━━━━━ Listed records

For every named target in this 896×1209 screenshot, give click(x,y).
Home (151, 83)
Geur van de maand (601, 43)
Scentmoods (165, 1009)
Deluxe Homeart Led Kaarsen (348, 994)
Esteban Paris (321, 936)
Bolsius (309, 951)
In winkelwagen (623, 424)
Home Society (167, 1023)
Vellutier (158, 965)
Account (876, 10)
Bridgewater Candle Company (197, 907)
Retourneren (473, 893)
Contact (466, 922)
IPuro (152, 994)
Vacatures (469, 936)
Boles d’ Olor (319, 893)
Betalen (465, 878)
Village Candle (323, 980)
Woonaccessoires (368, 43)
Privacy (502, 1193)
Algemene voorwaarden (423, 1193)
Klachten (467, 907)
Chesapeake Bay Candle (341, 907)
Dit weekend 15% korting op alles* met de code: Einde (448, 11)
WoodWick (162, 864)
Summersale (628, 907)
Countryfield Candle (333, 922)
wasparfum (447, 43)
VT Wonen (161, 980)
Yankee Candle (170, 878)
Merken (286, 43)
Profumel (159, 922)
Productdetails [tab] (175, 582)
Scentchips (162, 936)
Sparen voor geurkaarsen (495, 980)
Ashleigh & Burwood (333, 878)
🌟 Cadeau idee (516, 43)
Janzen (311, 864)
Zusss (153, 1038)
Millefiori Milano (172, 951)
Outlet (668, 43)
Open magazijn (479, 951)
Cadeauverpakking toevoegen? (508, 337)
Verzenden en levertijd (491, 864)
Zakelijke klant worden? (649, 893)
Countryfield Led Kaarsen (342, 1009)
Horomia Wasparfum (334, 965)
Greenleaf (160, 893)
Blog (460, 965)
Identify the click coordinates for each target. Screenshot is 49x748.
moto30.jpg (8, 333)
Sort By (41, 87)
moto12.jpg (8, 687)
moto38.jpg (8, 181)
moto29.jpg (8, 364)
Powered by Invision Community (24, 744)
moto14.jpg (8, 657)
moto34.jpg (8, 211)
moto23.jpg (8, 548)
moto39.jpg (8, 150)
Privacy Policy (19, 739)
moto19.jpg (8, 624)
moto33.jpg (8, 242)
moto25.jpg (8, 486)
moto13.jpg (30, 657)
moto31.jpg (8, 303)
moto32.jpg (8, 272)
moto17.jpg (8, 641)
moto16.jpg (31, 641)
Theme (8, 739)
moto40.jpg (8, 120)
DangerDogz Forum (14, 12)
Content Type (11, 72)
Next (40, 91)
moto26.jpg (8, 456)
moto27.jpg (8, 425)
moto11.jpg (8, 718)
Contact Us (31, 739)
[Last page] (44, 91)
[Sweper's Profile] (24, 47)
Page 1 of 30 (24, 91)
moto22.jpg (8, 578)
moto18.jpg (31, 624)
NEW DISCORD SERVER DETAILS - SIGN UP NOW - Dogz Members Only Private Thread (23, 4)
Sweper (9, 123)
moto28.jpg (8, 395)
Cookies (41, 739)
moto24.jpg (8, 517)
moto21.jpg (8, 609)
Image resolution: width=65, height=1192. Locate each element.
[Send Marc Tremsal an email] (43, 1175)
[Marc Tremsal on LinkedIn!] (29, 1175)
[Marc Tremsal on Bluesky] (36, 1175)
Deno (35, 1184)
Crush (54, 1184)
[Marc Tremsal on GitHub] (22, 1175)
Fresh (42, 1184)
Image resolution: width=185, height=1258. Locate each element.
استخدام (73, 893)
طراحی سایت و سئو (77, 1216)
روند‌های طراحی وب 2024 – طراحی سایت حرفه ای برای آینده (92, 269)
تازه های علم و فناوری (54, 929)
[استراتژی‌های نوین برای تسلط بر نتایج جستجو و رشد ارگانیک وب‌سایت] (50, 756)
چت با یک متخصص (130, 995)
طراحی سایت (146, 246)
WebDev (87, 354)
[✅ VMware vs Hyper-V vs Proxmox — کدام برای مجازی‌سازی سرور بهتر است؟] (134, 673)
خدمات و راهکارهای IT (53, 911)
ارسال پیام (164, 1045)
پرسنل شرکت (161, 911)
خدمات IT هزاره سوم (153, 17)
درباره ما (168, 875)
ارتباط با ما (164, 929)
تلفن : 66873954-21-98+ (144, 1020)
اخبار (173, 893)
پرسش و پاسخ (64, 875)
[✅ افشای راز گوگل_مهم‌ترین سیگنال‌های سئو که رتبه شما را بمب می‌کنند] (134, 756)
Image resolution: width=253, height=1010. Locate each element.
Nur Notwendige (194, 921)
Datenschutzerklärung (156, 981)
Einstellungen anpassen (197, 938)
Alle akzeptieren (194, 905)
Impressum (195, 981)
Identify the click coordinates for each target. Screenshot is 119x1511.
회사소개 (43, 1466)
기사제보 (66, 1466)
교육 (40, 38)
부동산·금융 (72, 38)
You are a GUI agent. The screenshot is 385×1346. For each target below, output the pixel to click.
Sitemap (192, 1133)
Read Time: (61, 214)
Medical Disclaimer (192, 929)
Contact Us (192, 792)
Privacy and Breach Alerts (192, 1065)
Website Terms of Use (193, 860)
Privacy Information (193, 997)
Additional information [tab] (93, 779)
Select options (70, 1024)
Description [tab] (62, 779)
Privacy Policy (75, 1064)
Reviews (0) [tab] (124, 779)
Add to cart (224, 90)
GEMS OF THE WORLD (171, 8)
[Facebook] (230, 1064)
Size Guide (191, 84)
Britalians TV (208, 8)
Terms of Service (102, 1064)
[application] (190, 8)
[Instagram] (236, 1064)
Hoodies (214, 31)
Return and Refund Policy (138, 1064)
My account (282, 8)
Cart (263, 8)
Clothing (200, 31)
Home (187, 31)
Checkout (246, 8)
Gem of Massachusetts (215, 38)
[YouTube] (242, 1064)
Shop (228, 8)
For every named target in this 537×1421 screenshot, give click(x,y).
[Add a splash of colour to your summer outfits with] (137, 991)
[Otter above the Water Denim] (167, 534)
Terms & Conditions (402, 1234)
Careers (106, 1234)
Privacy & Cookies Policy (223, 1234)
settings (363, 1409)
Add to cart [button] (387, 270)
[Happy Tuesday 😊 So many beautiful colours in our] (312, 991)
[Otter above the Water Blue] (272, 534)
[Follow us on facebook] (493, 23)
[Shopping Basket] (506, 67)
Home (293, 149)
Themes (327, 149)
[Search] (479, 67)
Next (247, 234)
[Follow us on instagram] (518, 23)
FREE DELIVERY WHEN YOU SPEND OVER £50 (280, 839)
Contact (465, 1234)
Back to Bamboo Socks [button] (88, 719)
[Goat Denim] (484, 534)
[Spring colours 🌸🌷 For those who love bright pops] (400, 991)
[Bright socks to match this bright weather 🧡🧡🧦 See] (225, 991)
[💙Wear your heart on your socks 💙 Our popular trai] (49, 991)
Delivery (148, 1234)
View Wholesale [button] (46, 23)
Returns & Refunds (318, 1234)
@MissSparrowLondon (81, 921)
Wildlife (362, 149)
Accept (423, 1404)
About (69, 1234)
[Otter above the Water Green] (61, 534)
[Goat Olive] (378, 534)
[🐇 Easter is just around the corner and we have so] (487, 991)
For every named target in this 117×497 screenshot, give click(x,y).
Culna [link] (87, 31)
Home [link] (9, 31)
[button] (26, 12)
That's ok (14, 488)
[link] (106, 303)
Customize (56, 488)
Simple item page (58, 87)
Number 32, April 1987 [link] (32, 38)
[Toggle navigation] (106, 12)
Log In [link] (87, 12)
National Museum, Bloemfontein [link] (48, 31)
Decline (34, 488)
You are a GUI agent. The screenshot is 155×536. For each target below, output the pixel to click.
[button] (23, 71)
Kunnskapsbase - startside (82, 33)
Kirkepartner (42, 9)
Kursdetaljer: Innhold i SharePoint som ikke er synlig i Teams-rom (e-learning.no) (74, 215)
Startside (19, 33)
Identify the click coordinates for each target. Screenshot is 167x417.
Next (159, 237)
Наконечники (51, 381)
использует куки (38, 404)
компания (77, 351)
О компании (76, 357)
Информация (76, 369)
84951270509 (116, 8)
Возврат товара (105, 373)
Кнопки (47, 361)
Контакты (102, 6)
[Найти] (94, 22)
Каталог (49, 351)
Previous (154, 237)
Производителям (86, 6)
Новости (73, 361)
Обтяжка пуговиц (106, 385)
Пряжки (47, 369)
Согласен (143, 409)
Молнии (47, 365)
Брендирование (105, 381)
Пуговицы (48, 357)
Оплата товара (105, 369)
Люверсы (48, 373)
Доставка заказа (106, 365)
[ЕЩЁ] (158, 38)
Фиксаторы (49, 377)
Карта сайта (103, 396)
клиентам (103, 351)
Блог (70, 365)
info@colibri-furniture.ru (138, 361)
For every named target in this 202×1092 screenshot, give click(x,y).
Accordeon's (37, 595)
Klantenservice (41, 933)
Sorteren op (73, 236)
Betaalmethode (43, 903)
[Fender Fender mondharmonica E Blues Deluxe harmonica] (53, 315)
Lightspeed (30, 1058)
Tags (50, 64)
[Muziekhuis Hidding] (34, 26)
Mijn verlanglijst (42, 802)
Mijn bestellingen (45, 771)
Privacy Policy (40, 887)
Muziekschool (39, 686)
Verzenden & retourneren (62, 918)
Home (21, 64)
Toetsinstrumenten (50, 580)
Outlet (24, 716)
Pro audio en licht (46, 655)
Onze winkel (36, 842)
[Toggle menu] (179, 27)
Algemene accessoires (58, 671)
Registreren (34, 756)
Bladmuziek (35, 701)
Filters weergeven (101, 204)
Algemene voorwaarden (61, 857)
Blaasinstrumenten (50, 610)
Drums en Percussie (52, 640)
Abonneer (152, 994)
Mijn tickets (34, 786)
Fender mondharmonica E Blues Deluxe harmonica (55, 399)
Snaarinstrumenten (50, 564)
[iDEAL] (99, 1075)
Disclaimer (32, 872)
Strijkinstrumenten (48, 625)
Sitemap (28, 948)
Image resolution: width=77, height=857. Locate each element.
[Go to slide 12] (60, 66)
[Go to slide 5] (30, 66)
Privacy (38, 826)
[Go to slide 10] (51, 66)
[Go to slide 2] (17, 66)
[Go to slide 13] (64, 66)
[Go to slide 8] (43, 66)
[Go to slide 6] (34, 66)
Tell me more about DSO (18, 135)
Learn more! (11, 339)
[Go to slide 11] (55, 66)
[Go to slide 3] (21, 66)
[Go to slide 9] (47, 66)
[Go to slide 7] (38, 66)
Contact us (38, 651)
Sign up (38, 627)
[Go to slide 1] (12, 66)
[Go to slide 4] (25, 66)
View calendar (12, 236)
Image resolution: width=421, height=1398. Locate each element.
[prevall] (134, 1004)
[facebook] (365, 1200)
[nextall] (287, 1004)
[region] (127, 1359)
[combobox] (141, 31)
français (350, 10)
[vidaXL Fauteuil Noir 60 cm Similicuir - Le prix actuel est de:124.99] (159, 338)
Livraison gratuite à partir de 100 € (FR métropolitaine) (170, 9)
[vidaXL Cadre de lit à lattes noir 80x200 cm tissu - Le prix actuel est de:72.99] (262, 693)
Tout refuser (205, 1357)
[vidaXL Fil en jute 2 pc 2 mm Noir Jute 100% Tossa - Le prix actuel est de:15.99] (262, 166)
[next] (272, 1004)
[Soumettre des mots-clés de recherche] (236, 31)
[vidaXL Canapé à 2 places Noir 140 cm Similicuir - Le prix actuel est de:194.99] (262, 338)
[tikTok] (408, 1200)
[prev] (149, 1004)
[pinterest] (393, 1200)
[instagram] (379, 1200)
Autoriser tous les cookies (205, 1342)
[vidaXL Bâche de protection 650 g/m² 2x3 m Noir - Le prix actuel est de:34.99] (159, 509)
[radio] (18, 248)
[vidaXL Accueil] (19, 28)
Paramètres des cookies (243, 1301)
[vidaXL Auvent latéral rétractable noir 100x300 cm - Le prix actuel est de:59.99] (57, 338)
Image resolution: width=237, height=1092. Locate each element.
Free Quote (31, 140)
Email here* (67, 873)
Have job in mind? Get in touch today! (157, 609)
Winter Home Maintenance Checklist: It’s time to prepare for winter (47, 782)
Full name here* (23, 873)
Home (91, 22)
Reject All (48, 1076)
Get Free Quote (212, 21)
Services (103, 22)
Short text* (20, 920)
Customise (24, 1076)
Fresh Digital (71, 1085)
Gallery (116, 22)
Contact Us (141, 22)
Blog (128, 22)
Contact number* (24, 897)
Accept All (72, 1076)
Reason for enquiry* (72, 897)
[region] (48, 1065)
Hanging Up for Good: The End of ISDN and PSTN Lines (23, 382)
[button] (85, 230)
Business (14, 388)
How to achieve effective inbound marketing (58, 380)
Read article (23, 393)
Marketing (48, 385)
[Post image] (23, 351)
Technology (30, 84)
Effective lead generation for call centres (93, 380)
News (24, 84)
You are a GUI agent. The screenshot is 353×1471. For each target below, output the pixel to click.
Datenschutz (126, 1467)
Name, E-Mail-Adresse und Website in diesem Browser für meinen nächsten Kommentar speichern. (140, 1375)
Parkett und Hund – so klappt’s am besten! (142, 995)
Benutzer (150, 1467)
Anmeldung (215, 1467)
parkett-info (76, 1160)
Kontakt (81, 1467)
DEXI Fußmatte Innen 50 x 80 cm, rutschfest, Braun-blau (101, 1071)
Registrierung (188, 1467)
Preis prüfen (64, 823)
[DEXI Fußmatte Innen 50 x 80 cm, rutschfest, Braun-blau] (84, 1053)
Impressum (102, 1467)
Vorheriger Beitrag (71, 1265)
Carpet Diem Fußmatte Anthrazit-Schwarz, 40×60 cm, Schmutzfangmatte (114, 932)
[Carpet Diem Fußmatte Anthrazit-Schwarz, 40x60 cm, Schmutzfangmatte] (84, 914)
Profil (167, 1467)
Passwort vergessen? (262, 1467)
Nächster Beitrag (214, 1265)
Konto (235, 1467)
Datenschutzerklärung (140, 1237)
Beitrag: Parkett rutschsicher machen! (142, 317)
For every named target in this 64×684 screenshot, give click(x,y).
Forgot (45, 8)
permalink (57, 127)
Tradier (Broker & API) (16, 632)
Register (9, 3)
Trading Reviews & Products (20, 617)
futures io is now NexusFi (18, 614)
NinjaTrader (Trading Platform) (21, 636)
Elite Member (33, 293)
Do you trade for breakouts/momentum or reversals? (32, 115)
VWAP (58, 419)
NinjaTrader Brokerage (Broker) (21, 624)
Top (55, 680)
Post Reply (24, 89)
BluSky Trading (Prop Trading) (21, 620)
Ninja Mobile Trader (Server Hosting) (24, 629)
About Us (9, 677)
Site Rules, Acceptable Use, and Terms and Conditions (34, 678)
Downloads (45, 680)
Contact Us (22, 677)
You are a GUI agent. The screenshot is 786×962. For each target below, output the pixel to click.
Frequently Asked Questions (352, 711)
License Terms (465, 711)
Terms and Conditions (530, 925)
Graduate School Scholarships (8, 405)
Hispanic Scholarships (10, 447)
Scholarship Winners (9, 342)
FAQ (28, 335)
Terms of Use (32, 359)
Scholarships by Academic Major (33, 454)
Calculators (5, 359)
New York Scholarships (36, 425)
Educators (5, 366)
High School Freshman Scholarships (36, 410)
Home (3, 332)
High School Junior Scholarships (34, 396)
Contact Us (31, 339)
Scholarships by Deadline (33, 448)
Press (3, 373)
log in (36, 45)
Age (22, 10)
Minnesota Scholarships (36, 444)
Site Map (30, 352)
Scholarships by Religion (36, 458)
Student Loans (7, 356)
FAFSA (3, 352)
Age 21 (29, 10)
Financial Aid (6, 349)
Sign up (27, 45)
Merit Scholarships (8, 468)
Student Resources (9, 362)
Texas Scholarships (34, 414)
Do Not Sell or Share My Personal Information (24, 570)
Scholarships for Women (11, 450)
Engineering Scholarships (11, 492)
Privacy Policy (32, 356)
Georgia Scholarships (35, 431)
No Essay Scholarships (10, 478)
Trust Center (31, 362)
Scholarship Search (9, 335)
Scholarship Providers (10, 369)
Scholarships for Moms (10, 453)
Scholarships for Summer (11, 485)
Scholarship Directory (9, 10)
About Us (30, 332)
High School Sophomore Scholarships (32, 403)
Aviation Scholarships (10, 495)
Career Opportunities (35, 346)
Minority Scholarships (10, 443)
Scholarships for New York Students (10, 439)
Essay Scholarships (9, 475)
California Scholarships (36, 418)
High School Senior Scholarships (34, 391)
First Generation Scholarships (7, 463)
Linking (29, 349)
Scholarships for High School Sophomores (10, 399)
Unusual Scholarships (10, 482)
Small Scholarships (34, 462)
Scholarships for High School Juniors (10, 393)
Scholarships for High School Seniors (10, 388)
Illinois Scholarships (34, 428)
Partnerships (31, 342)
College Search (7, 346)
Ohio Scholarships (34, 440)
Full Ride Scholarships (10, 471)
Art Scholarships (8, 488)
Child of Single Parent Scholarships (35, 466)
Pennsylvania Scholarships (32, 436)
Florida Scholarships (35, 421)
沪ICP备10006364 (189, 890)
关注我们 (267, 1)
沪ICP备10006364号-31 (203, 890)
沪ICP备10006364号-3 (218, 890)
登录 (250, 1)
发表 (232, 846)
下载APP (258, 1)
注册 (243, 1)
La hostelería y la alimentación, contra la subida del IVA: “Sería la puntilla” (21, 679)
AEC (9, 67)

━━━━━━━━━━

_Your goal_
Repeat the records from the line holding "Powered by Invision Community (24, 744)" through the line holding "moto40.jpg (8, 120)", inclusive, with "Theme" swapped for "Appearance" and nothing else altered.

_Task output_
Powered by Invision Community (24, 744)
moto14.jpg (8, 657)
moto34.jpg (8, 211)
moto23.jpg (8, 548)
moto39.jpg (8, 150)
Privacy Policy (19, 739)
moto19.jpg (8, 624)
moto33.jpg (8, 242)
moto25.jpg (8, 486)
moto13.jpg (30, 657)
moto31.jpg (8, 303)
moto32.jpg (8, 272)
moto17.jpg (8, 641)
moto16.jpg (31, 641)
Appearance (8, 739)
moto40.jpg (8, 120)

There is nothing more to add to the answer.